Bapak Naini plus Media Online

Oleh: Moh. Husen

MEPNews.id–Salah satu sahabat baik saya bernama Bapak Naini. Bukan nama asli. Tapi terkadang saya bergurau memanggilnya Bapak Naini. Asal kata dari kebiasaan bapak ini sendiri bergurau “nah ini” yang beliau bahasakan menjadi “naini”. Jadinya Bapak Naini. Saya banyak berguru tanya-tanya IT kepada beliau. Dulu beliaunya ini punya Warnet. Tapi entah sekarang. Sepertinya sedang beralih profesi.

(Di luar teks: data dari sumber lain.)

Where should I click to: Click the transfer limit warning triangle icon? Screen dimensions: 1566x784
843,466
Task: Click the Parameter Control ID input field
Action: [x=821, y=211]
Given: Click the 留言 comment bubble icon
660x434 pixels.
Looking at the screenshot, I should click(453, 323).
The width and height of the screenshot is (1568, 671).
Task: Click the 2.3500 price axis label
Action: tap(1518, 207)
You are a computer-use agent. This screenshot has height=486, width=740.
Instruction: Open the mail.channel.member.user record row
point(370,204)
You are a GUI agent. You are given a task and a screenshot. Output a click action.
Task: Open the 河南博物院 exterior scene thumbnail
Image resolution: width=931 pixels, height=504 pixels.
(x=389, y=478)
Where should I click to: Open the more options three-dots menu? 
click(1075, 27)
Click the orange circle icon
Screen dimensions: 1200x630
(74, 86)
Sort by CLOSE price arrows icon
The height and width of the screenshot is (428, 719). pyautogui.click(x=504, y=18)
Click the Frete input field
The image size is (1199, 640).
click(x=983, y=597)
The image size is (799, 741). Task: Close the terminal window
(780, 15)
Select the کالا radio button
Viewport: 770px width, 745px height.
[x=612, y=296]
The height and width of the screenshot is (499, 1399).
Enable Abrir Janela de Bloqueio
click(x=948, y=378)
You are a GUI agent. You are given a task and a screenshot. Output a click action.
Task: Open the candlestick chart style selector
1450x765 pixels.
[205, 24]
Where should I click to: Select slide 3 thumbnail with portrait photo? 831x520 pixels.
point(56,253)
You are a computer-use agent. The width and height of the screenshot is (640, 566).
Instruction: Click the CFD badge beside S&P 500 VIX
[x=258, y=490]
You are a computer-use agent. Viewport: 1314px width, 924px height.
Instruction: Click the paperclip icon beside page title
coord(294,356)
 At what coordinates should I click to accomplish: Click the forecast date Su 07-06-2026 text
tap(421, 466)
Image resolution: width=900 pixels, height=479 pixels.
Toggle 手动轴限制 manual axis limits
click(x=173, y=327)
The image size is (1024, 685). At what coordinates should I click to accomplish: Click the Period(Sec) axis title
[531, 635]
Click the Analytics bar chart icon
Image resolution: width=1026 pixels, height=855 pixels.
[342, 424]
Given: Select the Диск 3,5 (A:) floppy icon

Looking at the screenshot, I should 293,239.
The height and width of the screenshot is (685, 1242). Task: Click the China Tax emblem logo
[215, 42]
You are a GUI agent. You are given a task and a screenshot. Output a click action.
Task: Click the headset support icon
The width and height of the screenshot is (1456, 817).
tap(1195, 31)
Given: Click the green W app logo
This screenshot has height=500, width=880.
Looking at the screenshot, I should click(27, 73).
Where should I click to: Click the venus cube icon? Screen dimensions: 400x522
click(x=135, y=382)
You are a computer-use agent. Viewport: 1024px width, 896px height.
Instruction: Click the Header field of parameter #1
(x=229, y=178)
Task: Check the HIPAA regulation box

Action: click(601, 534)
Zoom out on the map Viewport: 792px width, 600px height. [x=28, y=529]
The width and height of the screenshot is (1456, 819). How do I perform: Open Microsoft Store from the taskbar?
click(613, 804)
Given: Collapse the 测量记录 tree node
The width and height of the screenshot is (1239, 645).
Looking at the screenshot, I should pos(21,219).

Suatu malam saat sedang asyik-asyiknya ngobrol ngalor ngidul kesana kemari sembari ngopi dengan bapak Naini di “wilayah” saya, tersiar kabar di televisi yang kemudian disusul beredar hampir terus menerus di media online mengenai seorang bapak yang pernah menduda terkena vonis penjara. Batin saya, seram juga nih ketika kabar “tak sedap” seseorang masuk ke media online. Kalau televisi masih bisa segera berlalu.

Kita semua tahu adanya media online memang bisa sangat mengerikan. Setiap nama yang tersandung kasus keburukan bisa hingga ke anak cucu tercinta kelak mengetahuinya. Cukup klik nama, bermunculanlah berbagai kisah tentang siapa saja yang pernah tersandung masalah karena diberitakan oleh media online. Kalau media cetak bisa langsung terbuang dijadikan bungkus kacang.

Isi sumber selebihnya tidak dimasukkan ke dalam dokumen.